GIVEN PASSAGE:

Three matches, three wins, and three comprehensive outings that have left their oppositions’ willow-wielders scratching their heads.

Published: 18th April 2018 01:12 AM  |   Last Updated: 18th April 2018 10:12 AM   |  A+A-

Five SRH bowlers feature in the top-10 on the list of economy rates. (AP)

Express News Service

CHANDIGARH: The SunRisers Hyderabad are literally having a ball in the IPL. Three matches, three wins, and three comprehensive outings that have left their oppositions’ willow-wielders scratching their heads for answers; such has been the balance that the Orange Army have exuded with that white, round, piece of leather. “Our bowlers have been outstanding. Nice that they’ve been able to do that consistently. The way they’ve responded in these three games has been brilliant,” chirped skipper Kane Williamson after besting Kolkata Knight Riders with five wickets to spare last Saturday.

And the SunRisers’ bowling statistics nodded in absolute unison. Among the top-ten in terms of economy rate in the IPL so far, five SunRisers make an appearance: Rashid Khan, Sandeep Sharma, Shakib Al Hasan, Siddarth Kaul, and Bhuvneshwar Kumar. They all have conceded seven runs or less in each of the overs that they’ve sent down. Billy Stanlake, a name which coupled with these men sums up all the bowling options his team has opted for, may pop up way down into that list (his economy rate is 7.66), but the tall man has also made many a literal dent on batsmen’s protective gear. Six among the ten entries for the fastest balls of the tournament are prepended with “Stanlake”.

WRITTEN INSTRUCTION 1:
In the SunRisers report:
(a) Which team did the SunRisers beat last Saturday, and by how many wickets?
(b) What is Billy Stanlake's economy rate?
(c) How many of the ten entries for the tournament's fastest balls belong to Stanlake?
WRITTEN INSTRUCTION 2:
Why does the SunRisers report say the team's bowling statistics "nodded in absolute unison" with Kane Williamson's praise? Answer in one to three sentences.
WRITTEN INSTRUCTION 3:
Pick up the SunRisers report after its final sentence and continue it.

ENTRIES:
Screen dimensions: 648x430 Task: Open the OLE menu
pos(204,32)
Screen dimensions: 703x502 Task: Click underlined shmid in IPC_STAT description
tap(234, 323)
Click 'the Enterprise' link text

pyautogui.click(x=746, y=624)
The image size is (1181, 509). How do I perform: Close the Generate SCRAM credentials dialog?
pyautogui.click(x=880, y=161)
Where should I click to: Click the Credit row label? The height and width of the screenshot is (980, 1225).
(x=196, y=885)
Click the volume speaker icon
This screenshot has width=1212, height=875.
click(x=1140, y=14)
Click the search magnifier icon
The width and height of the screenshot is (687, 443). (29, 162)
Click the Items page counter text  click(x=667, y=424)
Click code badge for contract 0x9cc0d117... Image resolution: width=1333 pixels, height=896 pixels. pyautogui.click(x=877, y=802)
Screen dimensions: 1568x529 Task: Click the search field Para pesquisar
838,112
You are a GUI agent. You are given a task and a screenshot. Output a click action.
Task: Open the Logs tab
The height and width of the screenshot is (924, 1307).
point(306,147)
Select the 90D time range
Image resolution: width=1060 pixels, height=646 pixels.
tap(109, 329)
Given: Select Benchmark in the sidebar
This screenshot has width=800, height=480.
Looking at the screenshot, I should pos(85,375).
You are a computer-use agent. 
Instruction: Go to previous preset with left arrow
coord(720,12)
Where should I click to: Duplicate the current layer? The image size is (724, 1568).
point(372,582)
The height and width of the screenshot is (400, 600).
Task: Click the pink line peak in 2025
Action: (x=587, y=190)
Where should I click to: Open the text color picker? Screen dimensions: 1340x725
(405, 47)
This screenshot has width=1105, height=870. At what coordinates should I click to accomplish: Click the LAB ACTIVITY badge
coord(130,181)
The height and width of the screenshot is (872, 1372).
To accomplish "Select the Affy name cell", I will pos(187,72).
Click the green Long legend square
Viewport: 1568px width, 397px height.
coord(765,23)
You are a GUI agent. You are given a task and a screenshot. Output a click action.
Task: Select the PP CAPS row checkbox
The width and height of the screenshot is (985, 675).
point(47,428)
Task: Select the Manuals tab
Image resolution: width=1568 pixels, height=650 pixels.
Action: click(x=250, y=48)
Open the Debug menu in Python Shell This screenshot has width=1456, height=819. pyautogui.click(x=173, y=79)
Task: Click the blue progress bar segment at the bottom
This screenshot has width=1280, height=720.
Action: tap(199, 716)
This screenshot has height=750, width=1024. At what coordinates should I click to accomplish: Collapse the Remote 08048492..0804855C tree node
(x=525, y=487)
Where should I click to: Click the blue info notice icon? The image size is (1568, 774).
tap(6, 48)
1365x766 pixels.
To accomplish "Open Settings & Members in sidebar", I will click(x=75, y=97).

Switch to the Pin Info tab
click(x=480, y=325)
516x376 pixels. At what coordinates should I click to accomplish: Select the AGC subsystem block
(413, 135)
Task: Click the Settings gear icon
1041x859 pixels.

EXERCISE RESULT 1:
(a) Kolkata Knight Riders, with five wickets to spare.
(b) 7.66.
(c) Six.

EXERCISE RESULT 2:
Five SunRisers bowlers, Rashid Khan, Sandeep Sharma, Shakib Al Hasan, Siddarth Kaul and Bhuvneshwar Kumar, rank among the IPL's top ten for economy rate. Each has conceded seven runs or less per over, which backs Williamson's view that the bowlers have been outstanding and consistent.

EXERCISE RESULT 3:
Stanlake’s sheer pace, Bhuvneshwar’s adroitness, Shakib’s frugality, Rashid’s guile, and Kaul’s knuckle-balls. Each brings a set of skills that acts as a catalyst for the other. Their clash against Rajasthan Royals had already been halfwon by the time SunRisers doled out their quota of overs. Sanju Samson and Ajinkya Rahane had soothed the initial jitters of D’Arcy Short’s first-over dismissal with a powerplay return of 48/1, but they had other plans. Rashid, Stanlake, Shakib and Kaul were juggled around by Williamson during the middle-overs. Those nine were sent down at an economy of 5.44, and five wickets were scalped. The death overs completed the death knell, with the per-over economy spiking by only 0.16, apart from three more dismissals.

The visitors doddered to 125/9 and didn’t have six to their name. SunRisers rolled up the match with nine wickets and 25 balls to spare. A similar template was followed in their next two clashes. Rashid sent down an astounding 18 dot balls in his 24 against Mumbai Indians. Mumbai had only 147/8 to show, and SunRisers overcame a few batting judders to squeak past them with a wicket to spare. Stanlake’s 140kmph-plus scuds left Kolkata reeling in the next, and a fivewicket triumph was pocketed.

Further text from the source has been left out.